Do zdarzenia doszło kilka dni temu. Policjanci zostali zaalarmowani, że w 10-piętrowym bloku na jednym z osiedli Pragi-Południe w Warszawie prawdopodobnie ulatnia się gaz. Na miejscu działały już służby. Straż pożarna i pogotowie gazowe szybko opanowały sytuację i nikomu nic się nie stało, a wszelkie zagrożenia zostały szybko zażegane - informuje Komenda Rejonowa Policji Warszawa VII.
Dzielnicowi zorientowali się w sytuacji i zatrzymali 49-letniego mężczyznę. Jak się okazało, to jego nieodpowiedzialne zachowanie spowodowało, że w bloku zaczął ulatniać się gaz.

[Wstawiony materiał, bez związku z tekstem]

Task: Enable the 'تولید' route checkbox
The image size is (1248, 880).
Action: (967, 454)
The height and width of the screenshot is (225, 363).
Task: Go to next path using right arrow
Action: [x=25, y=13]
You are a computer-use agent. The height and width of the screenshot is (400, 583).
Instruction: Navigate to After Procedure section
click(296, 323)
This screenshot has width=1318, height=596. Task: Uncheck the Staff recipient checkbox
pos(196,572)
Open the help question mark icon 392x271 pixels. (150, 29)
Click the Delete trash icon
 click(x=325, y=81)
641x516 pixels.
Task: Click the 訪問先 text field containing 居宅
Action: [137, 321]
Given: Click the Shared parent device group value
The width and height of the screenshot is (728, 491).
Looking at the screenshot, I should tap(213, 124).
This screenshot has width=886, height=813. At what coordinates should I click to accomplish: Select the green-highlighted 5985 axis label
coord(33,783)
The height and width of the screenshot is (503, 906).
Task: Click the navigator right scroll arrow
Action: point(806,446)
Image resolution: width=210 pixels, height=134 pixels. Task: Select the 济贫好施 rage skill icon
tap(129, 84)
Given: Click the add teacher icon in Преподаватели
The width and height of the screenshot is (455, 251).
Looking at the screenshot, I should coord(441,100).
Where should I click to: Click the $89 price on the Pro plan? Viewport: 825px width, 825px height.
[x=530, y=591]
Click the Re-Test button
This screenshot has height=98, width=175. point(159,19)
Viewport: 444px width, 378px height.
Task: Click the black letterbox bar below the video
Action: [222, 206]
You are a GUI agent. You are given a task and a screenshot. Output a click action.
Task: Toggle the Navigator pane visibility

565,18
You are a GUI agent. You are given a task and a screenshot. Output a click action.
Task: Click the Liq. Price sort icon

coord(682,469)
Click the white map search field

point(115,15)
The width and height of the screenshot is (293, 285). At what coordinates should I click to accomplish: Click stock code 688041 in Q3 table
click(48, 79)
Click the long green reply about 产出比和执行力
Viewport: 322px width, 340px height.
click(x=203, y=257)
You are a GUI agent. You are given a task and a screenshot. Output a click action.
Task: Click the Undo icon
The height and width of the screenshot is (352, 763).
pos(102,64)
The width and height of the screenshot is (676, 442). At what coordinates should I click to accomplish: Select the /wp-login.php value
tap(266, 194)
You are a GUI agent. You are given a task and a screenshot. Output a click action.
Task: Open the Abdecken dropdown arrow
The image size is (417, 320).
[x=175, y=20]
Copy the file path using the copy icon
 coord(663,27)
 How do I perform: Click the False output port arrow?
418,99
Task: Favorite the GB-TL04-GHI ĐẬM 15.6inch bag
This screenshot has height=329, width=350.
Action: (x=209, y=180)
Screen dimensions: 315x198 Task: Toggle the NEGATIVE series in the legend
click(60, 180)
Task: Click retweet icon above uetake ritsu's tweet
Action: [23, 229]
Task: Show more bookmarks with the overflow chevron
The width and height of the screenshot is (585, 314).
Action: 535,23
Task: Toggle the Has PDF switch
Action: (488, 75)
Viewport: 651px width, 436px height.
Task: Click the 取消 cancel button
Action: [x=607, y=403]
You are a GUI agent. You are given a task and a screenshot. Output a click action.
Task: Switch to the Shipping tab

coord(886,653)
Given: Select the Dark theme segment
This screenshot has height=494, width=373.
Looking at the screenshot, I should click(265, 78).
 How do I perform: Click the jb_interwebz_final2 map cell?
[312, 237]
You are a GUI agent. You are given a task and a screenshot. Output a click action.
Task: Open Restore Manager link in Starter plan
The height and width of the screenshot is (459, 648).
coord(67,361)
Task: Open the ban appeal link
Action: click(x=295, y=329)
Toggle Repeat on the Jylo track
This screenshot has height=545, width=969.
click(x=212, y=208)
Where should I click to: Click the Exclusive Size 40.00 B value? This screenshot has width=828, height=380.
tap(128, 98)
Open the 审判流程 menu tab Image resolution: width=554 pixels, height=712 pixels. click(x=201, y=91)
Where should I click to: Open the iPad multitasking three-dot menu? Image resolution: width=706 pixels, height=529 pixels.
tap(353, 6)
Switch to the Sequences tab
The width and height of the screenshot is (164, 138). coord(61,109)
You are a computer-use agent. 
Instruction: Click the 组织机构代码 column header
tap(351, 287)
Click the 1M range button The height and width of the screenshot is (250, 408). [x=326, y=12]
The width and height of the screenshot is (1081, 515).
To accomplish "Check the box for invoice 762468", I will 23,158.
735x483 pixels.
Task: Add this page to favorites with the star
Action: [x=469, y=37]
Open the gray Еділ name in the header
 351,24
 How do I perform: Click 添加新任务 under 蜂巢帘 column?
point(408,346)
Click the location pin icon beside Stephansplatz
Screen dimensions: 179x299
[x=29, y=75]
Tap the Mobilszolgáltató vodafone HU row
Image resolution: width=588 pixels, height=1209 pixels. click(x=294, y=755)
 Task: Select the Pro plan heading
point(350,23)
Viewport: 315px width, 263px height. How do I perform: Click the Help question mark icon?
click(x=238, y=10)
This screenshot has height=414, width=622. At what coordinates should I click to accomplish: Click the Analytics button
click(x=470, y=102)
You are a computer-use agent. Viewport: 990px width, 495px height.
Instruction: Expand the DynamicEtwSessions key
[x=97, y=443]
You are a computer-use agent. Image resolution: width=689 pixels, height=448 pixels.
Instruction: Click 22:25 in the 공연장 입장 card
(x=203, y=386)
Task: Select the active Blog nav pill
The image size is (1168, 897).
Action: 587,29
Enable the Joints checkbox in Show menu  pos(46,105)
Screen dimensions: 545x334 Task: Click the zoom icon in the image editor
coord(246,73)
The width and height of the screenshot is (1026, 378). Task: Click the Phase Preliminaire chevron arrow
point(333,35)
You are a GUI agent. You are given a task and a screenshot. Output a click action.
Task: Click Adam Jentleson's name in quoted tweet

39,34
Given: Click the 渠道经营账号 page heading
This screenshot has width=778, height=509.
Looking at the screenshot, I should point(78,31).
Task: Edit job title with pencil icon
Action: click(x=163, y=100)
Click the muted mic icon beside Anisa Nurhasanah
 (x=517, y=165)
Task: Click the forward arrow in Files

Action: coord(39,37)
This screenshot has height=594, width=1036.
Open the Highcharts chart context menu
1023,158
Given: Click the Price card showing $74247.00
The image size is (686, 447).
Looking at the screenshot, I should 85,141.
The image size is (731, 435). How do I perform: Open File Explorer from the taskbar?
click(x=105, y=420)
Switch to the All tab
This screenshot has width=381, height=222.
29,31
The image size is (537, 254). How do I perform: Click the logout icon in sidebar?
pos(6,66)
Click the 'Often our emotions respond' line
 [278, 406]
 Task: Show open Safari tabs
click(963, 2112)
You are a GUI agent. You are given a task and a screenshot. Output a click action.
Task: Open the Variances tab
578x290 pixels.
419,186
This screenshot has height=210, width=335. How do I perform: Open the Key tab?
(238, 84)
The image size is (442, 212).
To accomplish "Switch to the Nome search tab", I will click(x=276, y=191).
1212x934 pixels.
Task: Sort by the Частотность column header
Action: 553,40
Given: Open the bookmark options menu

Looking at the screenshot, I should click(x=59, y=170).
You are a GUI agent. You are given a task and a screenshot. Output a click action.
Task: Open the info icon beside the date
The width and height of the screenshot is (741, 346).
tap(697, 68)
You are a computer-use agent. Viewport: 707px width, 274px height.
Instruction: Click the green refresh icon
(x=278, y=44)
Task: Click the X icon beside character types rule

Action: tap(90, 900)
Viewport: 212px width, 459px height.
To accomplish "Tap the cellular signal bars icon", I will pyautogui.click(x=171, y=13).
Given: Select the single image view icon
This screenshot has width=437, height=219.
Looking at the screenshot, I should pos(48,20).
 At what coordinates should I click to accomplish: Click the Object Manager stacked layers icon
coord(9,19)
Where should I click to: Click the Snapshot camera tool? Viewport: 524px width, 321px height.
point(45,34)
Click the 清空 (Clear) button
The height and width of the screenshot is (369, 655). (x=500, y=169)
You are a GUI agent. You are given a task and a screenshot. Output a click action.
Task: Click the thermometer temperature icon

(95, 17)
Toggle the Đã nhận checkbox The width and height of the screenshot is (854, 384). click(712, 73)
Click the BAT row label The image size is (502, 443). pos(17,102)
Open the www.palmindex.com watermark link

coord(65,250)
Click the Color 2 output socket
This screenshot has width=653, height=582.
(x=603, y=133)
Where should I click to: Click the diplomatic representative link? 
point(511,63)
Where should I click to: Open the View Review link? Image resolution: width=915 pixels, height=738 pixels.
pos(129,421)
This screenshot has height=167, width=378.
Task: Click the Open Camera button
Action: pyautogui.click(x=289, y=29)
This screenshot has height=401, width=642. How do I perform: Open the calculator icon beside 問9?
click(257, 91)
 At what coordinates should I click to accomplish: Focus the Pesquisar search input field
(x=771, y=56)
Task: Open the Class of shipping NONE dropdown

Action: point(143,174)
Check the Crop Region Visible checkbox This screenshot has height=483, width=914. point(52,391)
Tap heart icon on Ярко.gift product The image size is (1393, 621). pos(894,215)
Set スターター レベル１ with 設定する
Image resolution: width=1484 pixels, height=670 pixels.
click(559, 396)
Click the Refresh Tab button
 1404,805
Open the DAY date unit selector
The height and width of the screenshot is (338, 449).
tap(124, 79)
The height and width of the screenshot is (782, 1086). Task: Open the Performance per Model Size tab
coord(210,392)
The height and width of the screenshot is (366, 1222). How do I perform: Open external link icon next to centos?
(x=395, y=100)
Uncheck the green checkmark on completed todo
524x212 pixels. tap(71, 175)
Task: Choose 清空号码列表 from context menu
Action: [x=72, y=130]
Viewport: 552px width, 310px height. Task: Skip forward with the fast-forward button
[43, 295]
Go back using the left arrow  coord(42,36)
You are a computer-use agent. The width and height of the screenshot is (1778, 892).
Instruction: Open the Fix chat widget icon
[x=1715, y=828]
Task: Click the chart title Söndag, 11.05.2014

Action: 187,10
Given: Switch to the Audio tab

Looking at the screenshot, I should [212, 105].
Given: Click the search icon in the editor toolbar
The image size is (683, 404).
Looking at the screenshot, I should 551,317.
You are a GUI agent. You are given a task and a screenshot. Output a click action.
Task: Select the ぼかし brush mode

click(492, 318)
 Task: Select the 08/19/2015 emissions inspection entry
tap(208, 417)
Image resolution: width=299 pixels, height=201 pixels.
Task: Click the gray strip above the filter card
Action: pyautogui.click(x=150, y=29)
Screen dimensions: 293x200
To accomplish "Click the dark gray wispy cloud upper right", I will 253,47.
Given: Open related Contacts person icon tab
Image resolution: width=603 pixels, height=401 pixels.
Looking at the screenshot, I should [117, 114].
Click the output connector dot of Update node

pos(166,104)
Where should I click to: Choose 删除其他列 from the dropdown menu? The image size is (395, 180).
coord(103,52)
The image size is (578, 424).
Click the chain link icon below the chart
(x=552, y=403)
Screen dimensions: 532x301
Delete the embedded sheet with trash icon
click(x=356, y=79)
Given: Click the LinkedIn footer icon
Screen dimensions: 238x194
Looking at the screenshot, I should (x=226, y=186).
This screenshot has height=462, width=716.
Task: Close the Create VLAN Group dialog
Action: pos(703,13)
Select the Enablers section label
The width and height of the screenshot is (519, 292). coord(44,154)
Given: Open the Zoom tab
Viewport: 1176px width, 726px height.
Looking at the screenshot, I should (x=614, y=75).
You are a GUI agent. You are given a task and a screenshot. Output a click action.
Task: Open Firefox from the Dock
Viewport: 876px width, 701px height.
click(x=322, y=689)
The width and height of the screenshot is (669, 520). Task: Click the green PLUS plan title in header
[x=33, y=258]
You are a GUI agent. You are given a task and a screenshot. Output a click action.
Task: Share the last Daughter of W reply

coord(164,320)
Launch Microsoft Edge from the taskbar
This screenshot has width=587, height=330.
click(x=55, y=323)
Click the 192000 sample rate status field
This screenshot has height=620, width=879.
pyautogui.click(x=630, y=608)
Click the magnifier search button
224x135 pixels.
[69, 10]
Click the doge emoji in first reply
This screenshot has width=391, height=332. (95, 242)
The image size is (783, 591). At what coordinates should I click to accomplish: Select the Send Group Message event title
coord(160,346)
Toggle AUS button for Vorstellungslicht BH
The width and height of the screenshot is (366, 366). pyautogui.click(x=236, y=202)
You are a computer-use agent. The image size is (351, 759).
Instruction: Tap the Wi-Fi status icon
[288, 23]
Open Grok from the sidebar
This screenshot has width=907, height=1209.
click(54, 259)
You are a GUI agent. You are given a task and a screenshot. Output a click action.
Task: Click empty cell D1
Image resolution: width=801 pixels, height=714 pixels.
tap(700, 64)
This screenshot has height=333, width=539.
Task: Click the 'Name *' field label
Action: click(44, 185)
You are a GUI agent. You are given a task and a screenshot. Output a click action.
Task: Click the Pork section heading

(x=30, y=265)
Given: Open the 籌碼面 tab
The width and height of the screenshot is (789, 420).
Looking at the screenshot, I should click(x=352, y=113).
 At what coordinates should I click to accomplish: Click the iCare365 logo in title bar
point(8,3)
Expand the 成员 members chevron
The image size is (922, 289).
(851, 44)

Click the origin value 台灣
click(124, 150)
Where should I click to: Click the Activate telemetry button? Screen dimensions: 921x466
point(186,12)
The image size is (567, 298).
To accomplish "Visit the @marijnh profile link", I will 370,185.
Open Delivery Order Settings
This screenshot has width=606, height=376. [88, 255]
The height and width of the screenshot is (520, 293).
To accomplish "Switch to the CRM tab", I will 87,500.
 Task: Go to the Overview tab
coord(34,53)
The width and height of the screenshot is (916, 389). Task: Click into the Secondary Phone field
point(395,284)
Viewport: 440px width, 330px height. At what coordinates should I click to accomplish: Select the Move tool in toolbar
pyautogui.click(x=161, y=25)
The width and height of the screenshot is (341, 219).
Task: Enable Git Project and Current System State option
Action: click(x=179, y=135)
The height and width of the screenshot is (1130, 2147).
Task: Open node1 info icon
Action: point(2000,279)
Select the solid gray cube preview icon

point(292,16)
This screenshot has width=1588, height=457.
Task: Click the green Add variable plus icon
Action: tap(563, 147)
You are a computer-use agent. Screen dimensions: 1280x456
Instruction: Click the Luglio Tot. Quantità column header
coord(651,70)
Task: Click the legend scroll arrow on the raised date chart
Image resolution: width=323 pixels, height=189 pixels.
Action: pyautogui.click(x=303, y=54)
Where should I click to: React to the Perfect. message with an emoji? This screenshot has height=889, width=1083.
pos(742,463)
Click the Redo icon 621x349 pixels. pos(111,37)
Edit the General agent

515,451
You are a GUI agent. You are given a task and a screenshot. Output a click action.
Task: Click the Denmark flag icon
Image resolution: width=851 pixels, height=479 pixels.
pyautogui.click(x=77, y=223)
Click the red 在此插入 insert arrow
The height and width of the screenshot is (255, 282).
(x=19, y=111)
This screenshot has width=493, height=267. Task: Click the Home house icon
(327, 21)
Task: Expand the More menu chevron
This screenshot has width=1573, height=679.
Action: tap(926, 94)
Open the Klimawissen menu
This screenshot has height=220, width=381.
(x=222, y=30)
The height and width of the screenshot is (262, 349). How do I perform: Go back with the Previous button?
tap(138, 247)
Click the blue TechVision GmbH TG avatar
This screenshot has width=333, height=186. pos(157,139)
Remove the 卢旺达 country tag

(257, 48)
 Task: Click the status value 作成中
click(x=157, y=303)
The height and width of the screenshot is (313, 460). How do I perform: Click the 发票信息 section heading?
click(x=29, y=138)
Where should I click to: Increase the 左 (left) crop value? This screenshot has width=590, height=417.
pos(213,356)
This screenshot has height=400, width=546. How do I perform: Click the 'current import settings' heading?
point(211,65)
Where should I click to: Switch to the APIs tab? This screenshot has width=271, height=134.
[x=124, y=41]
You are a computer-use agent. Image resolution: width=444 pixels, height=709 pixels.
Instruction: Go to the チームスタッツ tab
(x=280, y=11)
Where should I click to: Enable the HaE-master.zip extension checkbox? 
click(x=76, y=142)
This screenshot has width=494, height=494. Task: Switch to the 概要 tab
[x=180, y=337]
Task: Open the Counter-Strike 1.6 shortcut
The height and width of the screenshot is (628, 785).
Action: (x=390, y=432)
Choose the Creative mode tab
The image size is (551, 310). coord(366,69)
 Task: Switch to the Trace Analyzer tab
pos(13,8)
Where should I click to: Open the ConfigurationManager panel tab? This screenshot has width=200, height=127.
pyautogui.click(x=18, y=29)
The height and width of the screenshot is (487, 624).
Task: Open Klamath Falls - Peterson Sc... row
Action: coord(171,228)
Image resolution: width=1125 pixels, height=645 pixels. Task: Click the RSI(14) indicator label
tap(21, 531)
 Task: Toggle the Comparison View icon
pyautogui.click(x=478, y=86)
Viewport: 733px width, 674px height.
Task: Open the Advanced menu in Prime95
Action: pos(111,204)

Więcej informacji z Polski przeczytasz na stronie głównej Gazeta.pl
Mężczyzna prowadził remont w mieszkaniu. Jedna z rurek, która przebiegała wzdłuż ściany, przeszkadzała mu w pracach i nie pasowała do zaplanowanej aranżacji pomieszczenia. Dlatego 49-latek ją upiłował. Jak później tłumaczył, na początku nic się nie ulatniało - uznał nawet, że nie ma tam gazu.
Kiedy jednak poczuł gaz, postanowił samodzielnie rozwiązać problem - najpierw nagwintował rurkę, a następnie ją zakorkował i zupełnie nie widział w tym niczego złego. Mężczyzna został zatrzymany.
W Wydziale Dochodzeniowo-Śledczym policjanci zgromadzili dowody i na podstawie zebranego materiału dowodowego przedstawili zatrzymanemu zarzut sprowadzenia niebezpieczeństwa dla życia lub zdrowia wielu osób albo dla mienia w wielkich rozmiarach. Przestępstwo to zagrożone jest karą pozbawienia wolności do lat 8. Postępowanie w tej sprawie nadzoruje Prokuratura Rejonowa Warszawa Praga-Południe.